Martin General Hospital was a 73-year-old, 42-bed facility whose 2023 closure left county residents without a medical center. Locals have had to travel 22 miles south to ECU Health’s Beaufort Hospital to reach the next-closest emergency department. State officials have said (PDF) the closure diverted more than 10,000 emergency visits and brought a downstream effect of 180 lost jobs and over $33 million in annual economic impact losses.
To remedy the detrimental effects of increased travel for care, officials from Martin County, the state and ECU Health have been exploring whether the hospital could be revived under the $3B nonprofit system using a 2023 federal designation intended to sustainably maintain around-the-clock emergency care.
These Rural Emergency Hospitals receive greater federal support but are may not exceed 50 beds and are limited to ED services, observation care and some other outpatient services that don’t exceed a 24-hour stay on average. Just over 50 such hospitals currently hold the designation, none of which are in North Carolina despite about a third of its population living in rural areas.
Additionally, each of those Rural Emergency Hospitals was a Critical Access Hospital that was still operating when it initiated its transition. Martin General Hospital’s potential reopening would be a first for the designation.
The plan is a work in progress, but has earned concrete funding support from the state government. A budget bill (PDF) signed into law on July 7—among numerous other healthcare-related provisions intended to address federal funding cuts from the One Big Beautiful Bill Act—allocates $25 million “to Martin County for a care center which shall include a rural emergency hospital.”
The other part of the plan would see ECU Health beef up the inpatient capacity at its Beaufort Hospital to handle additional admissions generated by the ED-only Martin General Hospital.
The system, in a statement celebrating the budget’s passage, said the state has now approved $15 million of “initial support” toward the construction of a new $150 million inpatient tower. The budget’s new funds, plus $35 million of funds previously allocated by the state’s NC CARE rural health fund, “allows ECU Health and Martin County to move forward with efforts to reach a formal agreement,” the system said.
“We are grateful for the support of our state elected leaders for infrastructure funding as we pursue rural health initiatives designed to improve the health and well-being of the most vulnerable communities in North Carolina,” Michael Waldrum, M.D., CEO of ECU Health, said in the statement.
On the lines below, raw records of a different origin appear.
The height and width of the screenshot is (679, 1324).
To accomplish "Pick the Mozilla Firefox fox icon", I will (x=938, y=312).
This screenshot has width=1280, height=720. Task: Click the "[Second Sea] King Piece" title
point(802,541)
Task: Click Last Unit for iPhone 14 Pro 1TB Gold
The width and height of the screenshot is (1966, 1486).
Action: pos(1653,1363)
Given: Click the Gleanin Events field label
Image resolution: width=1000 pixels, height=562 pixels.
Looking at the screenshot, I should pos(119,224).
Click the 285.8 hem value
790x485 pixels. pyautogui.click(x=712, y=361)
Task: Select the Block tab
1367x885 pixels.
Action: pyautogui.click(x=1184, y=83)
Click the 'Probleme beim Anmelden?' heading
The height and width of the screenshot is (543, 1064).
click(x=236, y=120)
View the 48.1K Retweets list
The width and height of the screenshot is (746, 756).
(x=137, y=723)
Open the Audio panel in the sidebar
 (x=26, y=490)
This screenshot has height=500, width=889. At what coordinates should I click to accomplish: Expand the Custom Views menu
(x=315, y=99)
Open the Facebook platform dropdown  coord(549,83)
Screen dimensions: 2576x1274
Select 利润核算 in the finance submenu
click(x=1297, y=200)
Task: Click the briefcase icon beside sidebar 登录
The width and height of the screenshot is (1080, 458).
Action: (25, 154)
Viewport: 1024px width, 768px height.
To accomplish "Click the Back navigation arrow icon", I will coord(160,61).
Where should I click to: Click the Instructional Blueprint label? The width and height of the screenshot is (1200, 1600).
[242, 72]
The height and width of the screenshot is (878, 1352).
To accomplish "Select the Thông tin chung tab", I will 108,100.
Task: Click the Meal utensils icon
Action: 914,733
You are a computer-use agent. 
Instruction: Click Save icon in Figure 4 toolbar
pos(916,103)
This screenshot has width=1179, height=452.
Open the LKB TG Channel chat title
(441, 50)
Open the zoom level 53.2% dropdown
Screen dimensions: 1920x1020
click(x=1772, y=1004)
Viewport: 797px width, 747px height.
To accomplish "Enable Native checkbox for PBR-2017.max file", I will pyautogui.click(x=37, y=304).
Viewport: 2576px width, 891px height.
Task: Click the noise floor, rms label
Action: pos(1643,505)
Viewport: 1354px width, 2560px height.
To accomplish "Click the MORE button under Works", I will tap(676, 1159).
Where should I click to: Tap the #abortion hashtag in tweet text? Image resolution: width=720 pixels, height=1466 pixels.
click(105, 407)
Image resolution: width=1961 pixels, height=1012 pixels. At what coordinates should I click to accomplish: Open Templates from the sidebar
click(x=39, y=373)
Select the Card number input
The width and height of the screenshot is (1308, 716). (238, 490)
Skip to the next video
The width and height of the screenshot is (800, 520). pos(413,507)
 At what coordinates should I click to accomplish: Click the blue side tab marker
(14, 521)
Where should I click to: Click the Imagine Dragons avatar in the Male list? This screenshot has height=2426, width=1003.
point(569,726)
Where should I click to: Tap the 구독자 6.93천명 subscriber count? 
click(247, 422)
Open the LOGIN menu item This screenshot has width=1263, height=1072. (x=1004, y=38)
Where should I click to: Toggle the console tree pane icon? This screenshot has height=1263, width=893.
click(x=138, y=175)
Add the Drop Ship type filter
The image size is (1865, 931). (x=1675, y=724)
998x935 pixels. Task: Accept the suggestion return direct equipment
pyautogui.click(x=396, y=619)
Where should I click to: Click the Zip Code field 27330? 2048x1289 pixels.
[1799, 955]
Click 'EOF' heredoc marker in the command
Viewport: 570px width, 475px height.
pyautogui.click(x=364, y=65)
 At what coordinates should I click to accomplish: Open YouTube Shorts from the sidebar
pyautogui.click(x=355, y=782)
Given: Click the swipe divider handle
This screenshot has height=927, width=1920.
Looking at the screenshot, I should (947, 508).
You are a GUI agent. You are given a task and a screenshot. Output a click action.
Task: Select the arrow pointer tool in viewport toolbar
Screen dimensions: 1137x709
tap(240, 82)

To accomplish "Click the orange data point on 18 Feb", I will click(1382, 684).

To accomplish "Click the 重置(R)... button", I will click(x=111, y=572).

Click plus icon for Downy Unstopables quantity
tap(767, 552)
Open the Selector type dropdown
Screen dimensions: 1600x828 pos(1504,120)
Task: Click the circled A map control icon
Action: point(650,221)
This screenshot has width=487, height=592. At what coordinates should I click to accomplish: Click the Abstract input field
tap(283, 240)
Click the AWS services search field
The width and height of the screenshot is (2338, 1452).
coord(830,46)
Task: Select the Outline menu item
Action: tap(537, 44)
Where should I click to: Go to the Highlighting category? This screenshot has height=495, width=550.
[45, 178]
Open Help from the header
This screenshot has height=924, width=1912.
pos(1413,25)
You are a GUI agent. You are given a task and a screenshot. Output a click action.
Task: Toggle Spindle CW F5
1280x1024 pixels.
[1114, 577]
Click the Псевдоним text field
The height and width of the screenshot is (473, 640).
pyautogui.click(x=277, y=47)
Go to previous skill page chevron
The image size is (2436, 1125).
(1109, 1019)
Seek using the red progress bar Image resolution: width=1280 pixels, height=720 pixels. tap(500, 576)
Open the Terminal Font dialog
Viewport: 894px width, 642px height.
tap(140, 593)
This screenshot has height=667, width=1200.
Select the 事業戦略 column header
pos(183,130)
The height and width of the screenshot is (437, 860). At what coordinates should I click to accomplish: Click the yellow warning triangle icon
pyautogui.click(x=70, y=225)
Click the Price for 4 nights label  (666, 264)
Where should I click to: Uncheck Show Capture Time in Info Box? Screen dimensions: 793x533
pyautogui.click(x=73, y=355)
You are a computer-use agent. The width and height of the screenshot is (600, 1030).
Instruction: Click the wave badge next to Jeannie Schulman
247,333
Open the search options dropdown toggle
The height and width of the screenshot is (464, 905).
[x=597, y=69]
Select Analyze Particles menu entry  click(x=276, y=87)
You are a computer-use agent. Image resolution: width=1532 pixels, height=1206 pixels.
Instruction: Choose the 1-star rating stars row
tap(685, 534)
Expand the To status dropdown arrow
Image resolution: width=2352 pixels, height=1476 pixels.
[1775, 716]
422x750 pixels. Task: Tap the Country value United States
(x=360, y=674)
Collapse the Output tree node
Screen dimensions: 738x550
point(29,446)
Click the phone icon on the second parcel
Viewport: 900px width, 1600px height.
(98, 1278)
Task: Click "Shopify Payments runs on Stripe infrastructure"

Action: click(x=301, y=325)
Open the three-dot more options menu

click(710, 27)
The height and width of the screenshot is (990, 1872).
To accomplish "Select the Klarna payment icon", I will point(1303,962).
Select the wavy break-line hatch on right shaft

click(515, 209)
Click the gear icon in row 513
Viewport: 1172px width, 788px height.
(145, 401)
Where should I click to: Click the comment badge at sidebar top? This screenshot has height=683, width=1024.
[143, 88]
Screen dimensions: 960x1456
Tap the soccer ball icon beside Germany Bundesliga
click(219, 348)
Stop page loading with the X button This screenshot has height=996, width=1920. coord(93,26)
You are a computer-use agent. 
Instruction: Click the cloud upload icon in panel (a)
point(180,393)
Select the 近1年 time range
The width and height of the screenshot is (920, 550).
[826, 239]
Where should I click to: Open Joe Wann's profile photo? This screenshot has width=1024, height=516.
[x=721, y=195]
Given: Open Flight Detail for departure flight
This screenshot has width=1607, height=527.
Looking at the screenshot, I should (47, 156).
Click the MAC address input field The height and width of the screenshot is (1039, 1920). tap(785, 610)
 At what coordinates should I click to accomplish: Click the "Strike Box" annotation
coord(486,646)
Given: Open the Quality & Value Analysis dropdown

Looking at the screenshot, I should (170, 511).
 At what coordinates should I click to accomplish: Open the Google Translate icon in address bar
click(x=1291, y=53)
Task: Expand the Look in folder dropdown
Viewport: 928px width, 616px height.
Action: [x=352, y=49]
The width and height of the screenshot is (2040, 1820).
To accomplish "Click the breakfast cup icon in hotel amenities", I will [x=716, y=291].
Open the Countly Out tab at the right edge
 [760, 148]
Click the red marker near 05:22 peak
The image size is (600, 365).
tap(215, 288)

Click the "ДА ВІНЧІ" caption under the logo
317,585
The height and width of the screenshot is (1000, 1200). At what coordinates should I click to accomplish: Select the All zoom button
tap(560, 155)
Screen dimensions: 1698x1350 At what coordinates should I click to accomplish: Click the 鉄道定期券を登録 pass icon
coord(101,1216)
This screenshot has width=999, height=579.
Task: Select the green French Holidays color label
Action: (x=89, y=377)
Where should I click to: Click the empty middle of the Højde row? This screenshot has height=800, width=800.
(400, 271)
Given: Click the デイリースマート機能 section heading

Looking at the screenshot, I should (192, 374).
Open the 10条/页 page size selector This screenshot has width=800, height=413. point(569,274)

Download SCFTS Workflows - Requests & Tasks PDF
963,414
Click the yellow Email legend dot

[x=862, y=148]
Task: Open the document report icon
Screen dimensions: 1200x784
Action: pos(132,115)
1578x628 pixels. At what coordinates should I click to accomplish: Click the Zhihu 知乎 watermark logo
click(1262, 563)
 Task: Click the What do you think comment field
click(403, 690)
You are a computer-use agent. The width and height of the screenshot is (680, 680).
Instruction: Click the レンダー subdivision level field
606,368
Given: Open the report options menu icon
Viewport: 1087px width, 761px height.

“We appreciate the partnership with ECU Health and the support from state leaders as we continue working toward a long-term solution that restores access to care and serves our residents well into the future,” Drew Batts, county manager for Martin County, said in the same release.
ECU and the county said they are now working on a formal agreement covering the structural responsibilities and commitments necessary for the plan to succeed, and warned that “this process will take time as there are contingencies noted in the letter of intent that must be resolved to make this vision a reality.” Of particular note for ECU Health is the remaining money necessary to open its $150 million capacity expansion at the Beaufort Hospital.
“As the only healthcare partner with a viable plan, as well as a willingness to re-establish care in Martin County, we remain committed to working with county leaders and state partners to make high-quality local health care a reality on behalf of the patients, families and communities we are honored to serve,” Waldrum said.